What is a feature? It’s just a group of scenarios. For example, I might have this feature:

Feature: Rename
  ...
  Scenario: Renaming to a new name
    ...
  Scenario: Accidentally trying to rename over another doc
    ...
  Scenario: Renaming to the same name
    ...

These three scenarios are written in a single file called rename.feature that is stored in the features directory. All scenarios must be specified in a feature file.

Custom defined steps get placed in Ruby files in the step_definitions directory. I like to have 2 files there, one that is shared between all my apps, and one that contains steps specific to the app being tested.

For Calca, I have:

shared_steps.rb
calca_steps.rb

in features/step_definitions/.

Running Cucumber

Cucumber will run all the features and all their scenarios when executed.

$ cucumber

It detects which app to execute based on the current directory (which should be your project directory, not the features directory) and runs the version already installed on the Simulator.

It will execute each scenario as a separate invocation of your app on the simulator. That is, your app will be closed between each scenario and brought back up.

Cucumber has a nice display (for a console app) so make sure your terminal has ANSI colors enabled and is nice and wide.

You can control the simulator parameters by setting environment variables before executing cucumber.

$ SDK_VERSION=6.0 DEVICE=ipad cucumber

You can also run specific features by passing them as arguments to Cucumber.

$ cucumber features/rename.feature

Running on devices is also supported.

Conclusion

I worry a lot when I release an app. Did I test it thoroughly, did I hit every button like a monkey? I will freeze code and just test for days leading up to a release. It’s a very stressful time; every little bug fix can accidentally break something else.

And so, every small fix leads to a full end-to-end testing of the app. But the truth is, that’s impossible to achieve. Inevitably a mistake gets through, a regression introduced at “some point”.

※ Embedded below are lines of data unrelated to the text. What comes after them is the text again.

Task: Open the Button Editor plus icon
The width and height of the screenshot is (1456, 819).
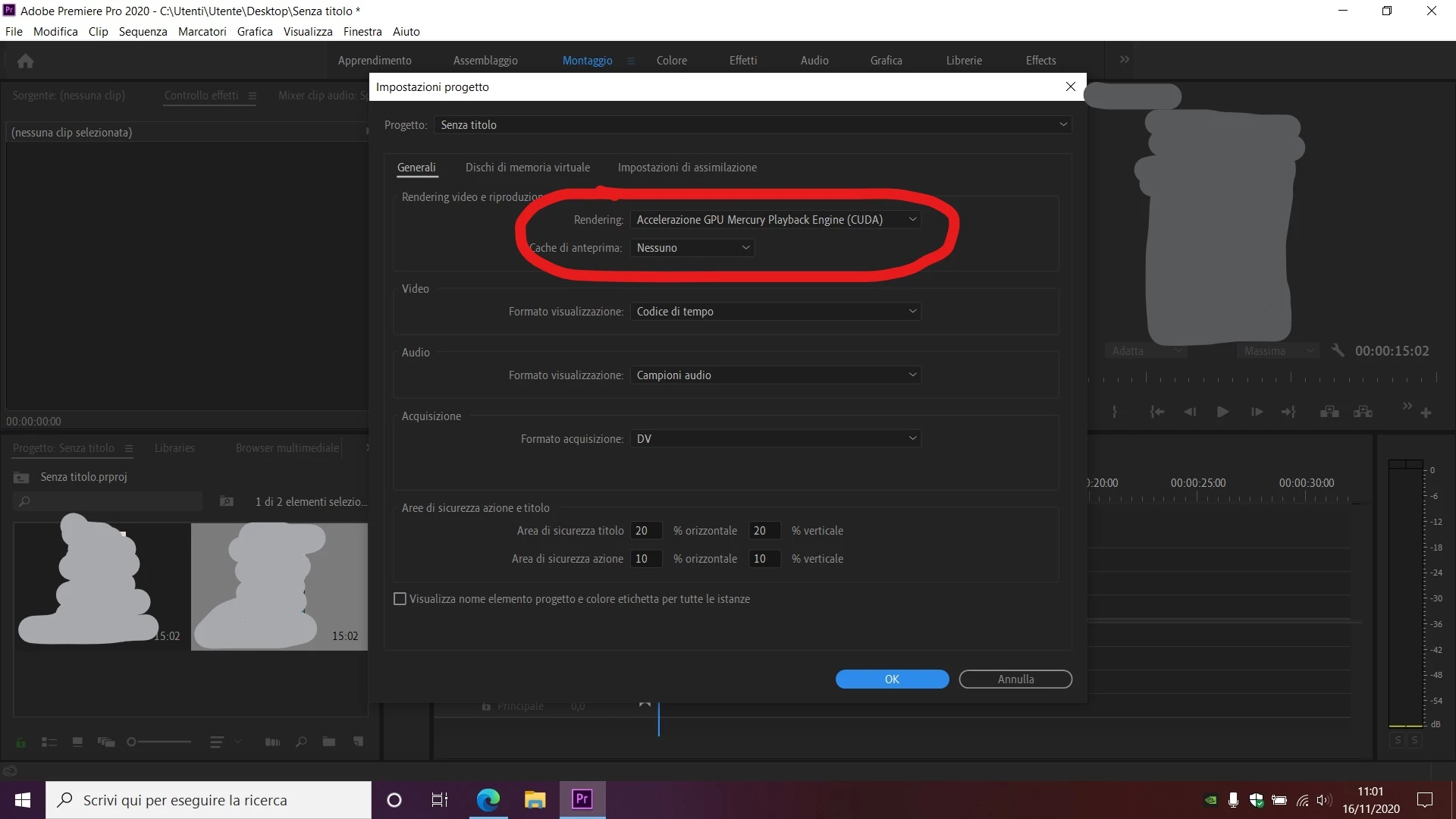Action: click(x=1426, y=413)

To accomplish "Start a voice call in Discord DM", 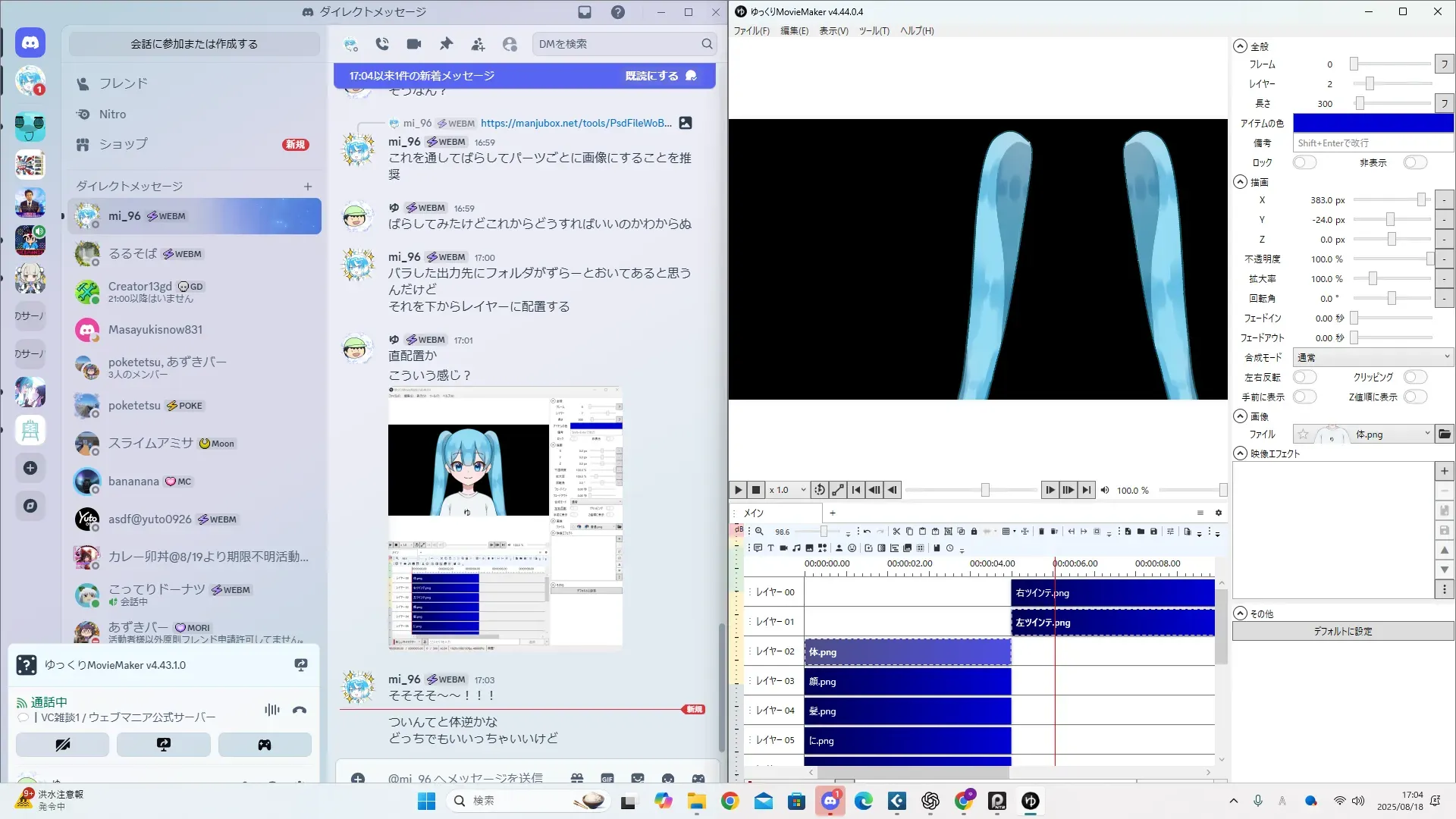I will click(x=382, y=44).
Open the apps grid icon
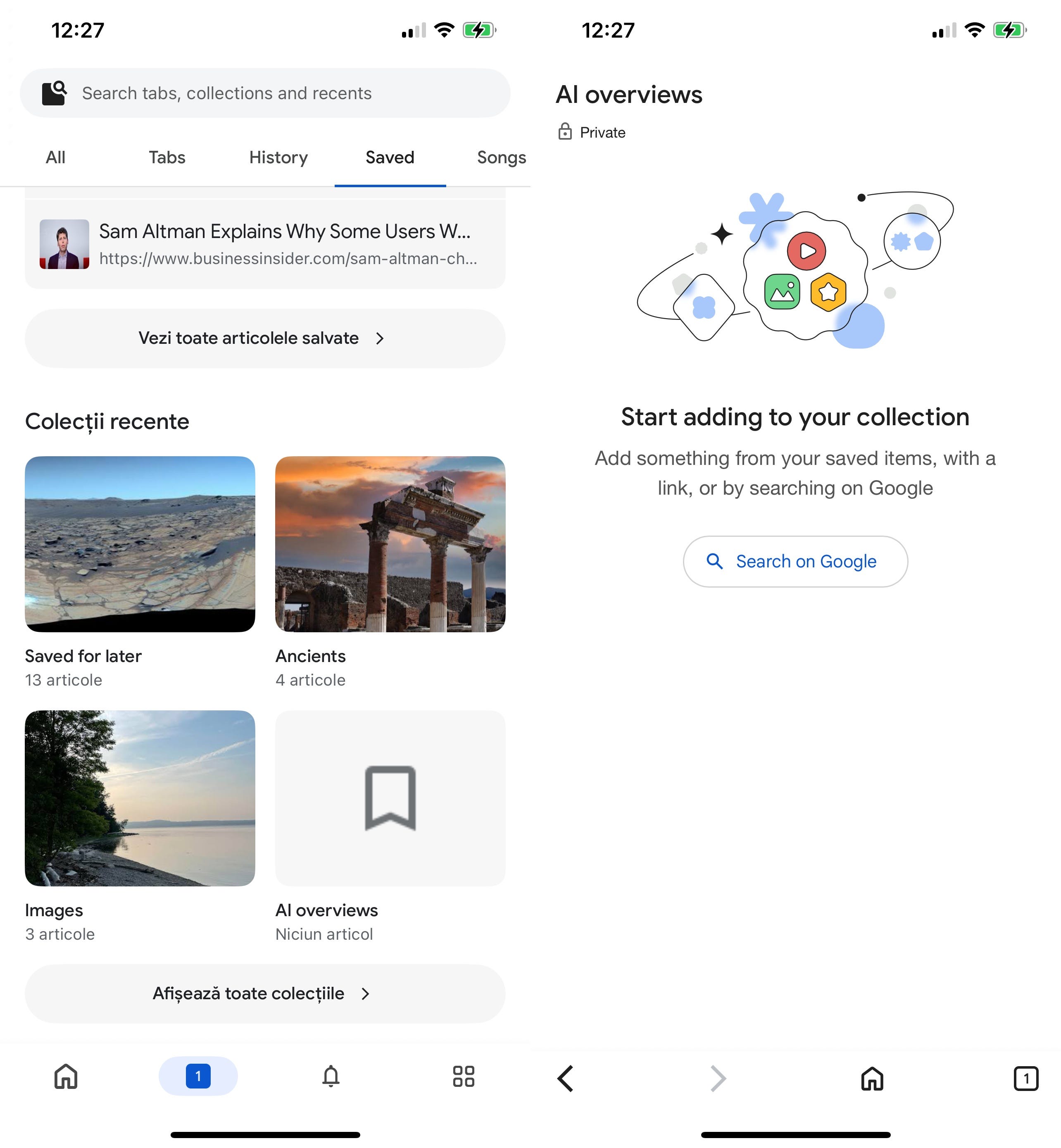The height and width of the screenshot is (1148, 1061). point(463,1076)
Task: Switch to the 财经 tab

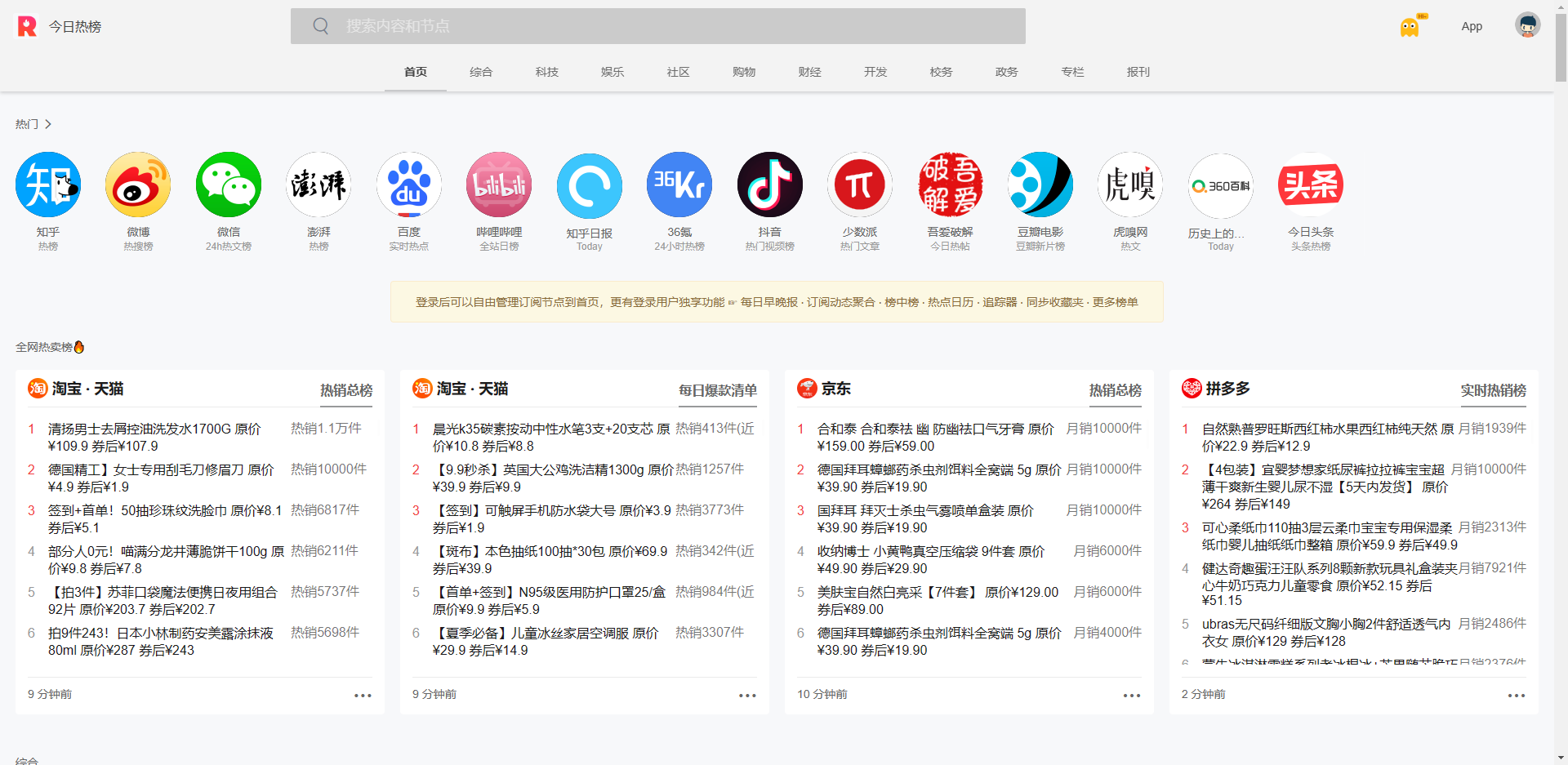Action: click(809, 72)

Calabash, Cucumber, and Gherkin relieve the stress of regressions. If I simply take the time to write a feature that excercises new code through a few scenarios, then I can worry a lot less about introducing regressions.

I can run the full test suite any time. I can run it on a variety of devices. I can compare different versions of the app running on different operating systems. I can wire it into my continuous integration server and always know the state of my apps even as platforms evolve. Bye bye bitrot.

Finally, I can stop bothering my friends. I can free them from the mundane testing to do what they do best - breaking my apps in new and inspiring ways (and I can code those into scenarios later).